Recently, the threat actors behind Qakbot have been very active again. A significant number of attacks were noticed the previous time.
Their most recent attack chain is detailed below:
Malware spam campaigns are still the primary entrance point for Qakbot. To maximize the chance that recipients would respond to or interact with the message, they are faking email threads of well known companies for their spam communications.
Both active Qakbot botnets are now using HTML smuggling again to provide the first attack load after briefly switching to OneNote files (see my recent post about a similar attack vector https://community.veeam.com/cyber-security-space-95/microsoft-onenote-files-used-to-distribute-emotet-malware-4451). Over the past year, many campaigns have employed this strategy of email spoofing.

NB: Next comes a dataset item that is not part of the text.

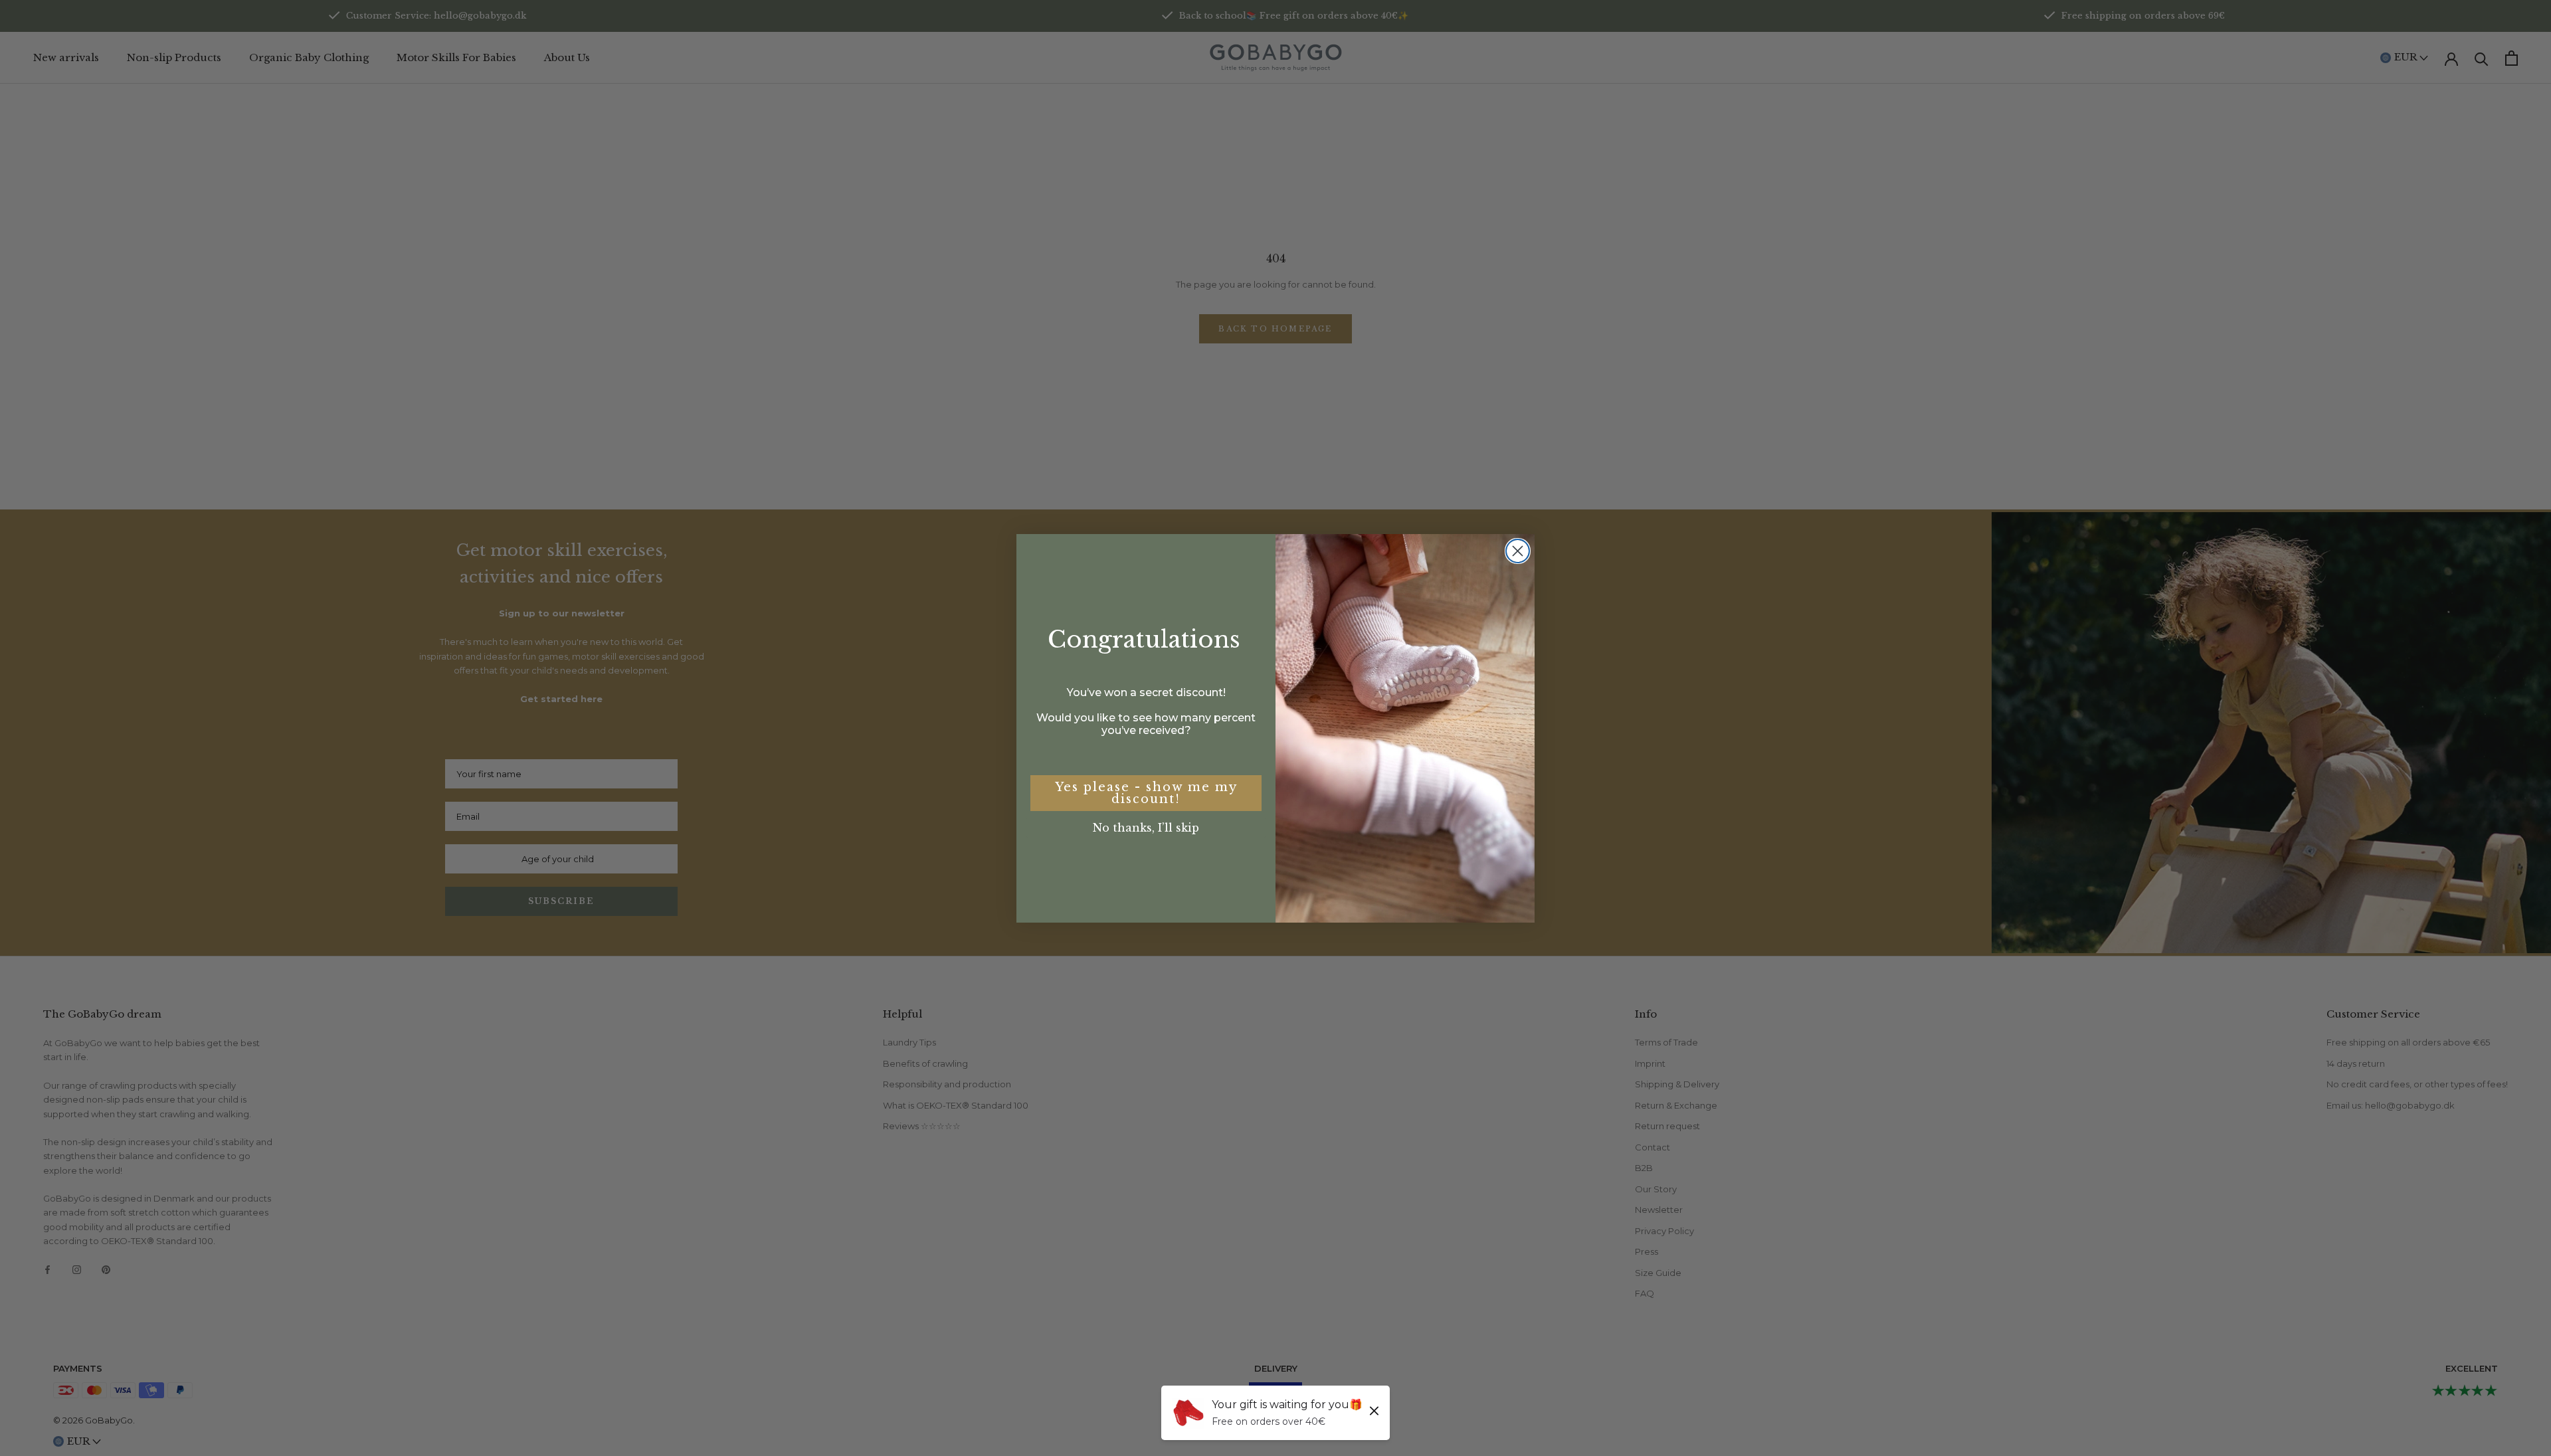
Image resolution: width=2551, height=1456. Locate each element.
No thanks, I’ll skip (1146, 827)
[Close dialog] (1517, 551)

- The Obama botnet presently deceives users into opening the connected payload, which is concealed as a base64-encoded string, by posing as a Onedrive mail.

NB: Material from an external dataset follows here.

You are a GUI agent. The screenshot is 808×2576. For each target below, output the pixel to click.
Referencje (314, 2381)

- The BB botnet, on the other hand, makes use of Latin-themed text and has a script that downloads the payload from a remote site.
The following step is a JavaScript file in both situations. It causes the malware known as Qakbot to download and run when opened with “wscript”. To stop such attacks, system administrators should think about altering the default application for.js files (and similar scripts).
⚠ One of the riskiest first-access brokers and a crucial ransomware enabler is still Qakbot. So, be careful and watch twice before clicking on a link or attachment in a mail!